A efetiva reabertura está prevista para o final de 2013. “Vamos dar um impulso à economia do meio-oeste catarinense”, destacou Lanznaster. A indústria injetará na economia regional, em suas diversas fases, de 4 milhões a 8 milhões de reais mensais em salários, matérias-primas, insumos, impostos e fornecedores.
Quando a produção foi suspensa, em 2009, a unidade de Joaçaba mantinha 218 empregos diretos. Agora, com a retomada e os investimentos, a força de trabalho chegará a 600 postos de trabalho.
A indústria de suínos da Aurora em Joaçaba começou a ser edificada em fevereiro de 2001, foi inaugurada em abril de 2002 e paralisada em abril de 2009. Ocupa área de 20 hectares do Distrito Industrial de Joaçaba (à margem da rodovia BR-282) e constitui-se de planta industrial de 15.000 metros quadrados de área coberta, com capacidade para industrializar 200 suínos por hora.
A planta industrial inclui portaria, administração, vestiários e refeitório, pocilgas, linha de abate, resfriamento, congelamento, estocagem e expedição. A linha de abate é formada pelos setores de choque, sangria, escaldagem, depilação e chamuscador.
O sistema de tratamento de efluentes compõe-se de sete lagoas de decantação, peneiras, decantadores e flotadores.
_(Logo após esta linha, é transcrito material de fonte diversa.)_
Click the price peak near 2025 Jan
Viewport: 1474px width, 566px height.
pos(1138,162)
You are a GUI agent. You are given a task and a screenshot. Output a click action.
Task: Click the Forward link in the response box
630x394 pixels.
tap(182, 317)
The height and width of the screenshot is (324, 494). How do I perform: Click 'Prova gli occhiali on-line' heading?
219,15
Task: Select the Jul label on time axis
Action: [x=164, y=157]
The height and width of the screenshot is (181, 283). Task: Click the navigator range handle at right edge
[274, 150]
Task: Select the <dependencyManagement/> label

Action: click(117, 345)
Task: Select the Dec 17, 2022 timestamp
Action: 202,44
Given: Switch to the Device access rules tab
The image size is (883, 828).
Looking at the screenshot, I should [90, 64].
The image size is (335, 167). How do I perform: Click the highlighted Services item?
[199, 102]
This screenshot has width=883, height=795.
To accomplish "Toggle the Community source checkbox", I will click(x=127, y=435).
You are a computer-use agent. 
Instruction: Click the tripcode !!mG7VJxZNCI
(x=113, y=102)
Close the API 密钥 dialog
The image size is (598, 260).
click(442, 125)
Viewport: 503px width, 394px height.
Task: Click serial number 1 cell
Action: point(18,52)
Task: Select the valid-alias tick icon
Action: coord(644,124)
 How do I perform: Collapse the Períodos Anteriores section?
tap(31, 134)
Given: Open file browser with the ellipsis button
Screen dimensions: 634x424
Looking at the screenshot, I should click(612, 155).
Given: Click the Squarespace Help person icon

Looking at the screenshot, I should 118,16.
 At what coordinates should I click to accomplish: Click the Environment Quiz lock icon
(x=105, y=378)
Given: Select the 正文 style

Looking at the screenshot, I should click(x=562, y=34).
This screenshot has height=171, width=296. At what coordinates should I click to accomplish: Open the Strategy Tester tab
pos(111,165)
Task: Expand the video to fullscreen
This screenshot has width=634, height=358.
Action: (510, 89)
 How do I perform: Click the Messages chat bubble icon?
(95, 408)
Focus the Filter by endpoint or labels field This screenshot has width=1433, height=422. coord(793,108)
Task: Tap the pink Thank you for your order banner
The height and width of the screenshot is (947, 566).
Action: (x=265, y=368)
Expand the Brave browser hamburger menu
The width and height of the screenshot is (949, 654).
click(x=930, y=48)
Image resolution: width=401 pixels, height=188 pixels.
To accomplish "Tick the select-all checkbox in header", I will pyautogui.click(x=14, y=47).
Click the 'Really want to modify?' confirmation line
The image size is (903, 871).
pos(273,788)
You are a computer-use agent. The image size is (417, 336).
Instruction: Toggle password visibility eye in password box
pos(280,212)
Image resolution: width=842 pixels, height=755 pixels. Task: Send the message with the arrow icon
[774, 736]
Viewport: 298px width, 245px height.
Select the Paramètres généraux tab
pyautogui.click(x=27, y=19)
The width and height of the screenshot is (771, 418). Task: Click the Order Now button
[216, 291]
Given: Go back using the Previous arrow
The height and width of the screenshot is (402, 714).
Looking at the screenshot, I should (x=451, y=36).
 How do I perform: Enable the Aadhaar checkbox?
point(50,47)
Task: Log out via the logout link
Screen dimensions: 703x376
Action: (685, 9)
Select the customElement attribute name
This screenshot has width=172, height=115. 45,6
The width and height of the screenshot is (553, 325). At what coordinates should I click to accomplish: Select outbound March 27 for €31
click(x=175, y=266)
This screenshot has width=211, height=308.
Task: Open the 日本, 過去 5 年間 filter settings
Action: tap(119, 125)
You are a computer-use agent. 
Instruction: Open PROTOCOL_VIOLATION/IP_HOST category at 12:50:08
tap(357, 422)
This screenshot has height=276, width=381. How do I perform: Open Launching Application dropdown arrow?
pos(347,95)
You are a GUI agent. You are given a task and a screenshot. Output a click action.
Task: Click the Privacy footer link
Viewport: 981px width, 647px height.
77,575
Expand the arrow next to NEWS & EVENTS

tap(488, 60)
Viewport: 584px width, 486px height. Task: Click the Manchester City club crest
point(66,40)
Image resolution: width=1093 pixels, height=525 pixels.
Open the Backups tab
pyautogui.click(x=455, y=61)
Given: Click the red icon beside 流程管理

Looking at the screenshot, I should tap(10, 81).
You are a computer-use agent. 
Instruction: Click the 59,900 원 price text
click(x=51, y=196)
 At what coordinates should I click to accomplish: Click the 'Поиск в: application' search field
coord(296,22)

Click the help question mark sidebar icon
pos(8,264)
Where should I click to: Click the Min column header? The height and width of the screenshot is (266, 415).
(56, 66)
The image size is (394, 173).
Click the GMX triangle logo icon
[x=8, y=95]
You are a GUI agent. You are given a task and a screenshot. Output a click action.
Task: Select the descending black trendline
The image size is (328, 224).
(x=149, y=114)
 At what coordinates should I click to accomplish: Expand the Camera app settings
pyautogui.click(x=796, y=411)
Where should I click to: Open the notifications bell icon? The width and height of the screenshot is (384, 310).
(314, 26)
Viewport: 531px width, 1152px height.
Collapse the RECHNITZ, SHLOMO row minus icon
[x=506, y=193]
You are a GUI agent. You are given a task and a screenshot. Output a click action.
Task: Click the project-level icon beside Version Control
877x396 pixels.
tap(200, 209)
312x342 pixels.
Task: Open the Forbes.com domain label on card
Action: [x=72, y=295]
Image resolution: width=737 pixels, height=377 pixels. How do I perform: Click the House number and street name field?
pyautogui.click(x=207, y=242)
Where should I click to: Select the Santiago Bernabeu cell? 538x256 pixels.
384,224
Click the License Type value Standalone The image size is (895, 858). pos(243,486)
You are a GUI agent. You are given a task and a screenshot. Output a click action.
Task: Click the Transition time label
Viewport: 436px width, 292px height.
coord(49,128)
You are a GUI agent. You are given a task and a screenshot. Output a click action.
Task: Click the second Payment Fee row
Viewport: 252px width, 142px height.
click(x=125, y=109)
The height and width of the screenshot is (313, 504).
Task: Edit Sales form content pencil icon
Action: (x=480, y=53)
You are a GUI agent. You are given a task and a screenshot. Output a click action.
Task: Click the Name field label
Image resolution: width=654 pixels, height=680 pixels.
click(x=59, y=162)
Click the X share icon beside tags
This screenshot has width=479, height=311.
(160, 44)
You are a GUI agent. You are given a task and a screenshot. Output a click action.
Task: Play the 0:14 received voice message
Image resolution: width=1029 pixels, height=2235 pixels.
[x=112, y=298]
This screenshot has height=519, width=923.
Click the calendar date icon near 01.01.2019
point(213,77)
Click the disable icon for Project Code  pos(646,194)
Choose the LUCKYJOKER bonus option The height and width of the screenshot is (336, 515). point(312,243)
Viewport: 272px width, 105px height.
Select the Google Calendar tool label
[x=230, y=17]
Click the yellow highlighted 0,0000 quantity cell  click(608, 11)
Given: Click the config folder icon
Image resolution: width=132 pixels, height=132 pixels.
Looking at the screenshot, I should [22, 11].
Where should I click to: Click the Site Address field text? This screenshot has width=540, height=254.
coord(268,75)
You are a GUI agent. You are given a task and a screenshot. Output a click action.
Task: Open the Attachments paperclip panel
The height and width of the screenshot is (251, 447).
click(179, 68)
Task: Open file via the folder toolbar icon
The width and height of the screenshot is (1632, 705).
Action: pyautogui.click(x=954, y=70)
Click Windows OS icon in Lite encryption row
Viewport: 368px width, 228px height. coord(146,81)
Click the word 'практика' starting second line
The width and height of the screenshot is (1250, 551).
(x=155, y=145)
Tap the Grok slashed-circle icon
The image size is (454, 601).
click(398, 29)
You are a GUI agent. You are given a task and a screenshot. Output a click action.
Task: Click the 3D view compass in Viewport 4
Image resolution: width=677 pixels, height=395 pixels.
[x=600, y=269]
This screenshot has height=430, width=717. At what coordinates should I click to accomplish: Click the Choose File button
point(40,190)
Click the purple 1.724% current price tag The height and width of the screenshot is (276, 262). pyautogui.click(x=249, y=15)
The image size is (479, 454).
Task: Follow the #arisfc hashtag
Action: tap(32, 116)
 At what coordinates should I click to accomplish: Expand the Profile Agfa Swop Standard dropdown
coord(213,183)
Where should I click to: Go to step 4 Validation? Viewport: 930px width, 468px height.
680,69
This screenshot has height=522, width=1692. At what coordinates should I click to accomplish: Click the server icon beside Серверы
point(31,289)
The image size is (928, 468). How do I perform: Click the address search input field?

A água é captada em riacho e em poço profundo, armazenada em lago artificial para ser utilizada no processo industrial; após, é novamente tratada e devolvida ao riacho.
Base produtiva
Para viabilizar o suprimento de matéria-prima, as cooperativas filiadas da Coopercentral Aurora que atuam em Santa Catarina expandiram a base produtiva e incrementaram a assistência técnica e a extensão rural para suprir a demanda de animais em pé para abate.
Somente a Coperio, de Joaçaba, investiu 6 milhões de reais e ativou uma série de três unidades produtoras de leitões (UPL) localizadas nos municípios de Erval Velho, Água Doce e Jaborá.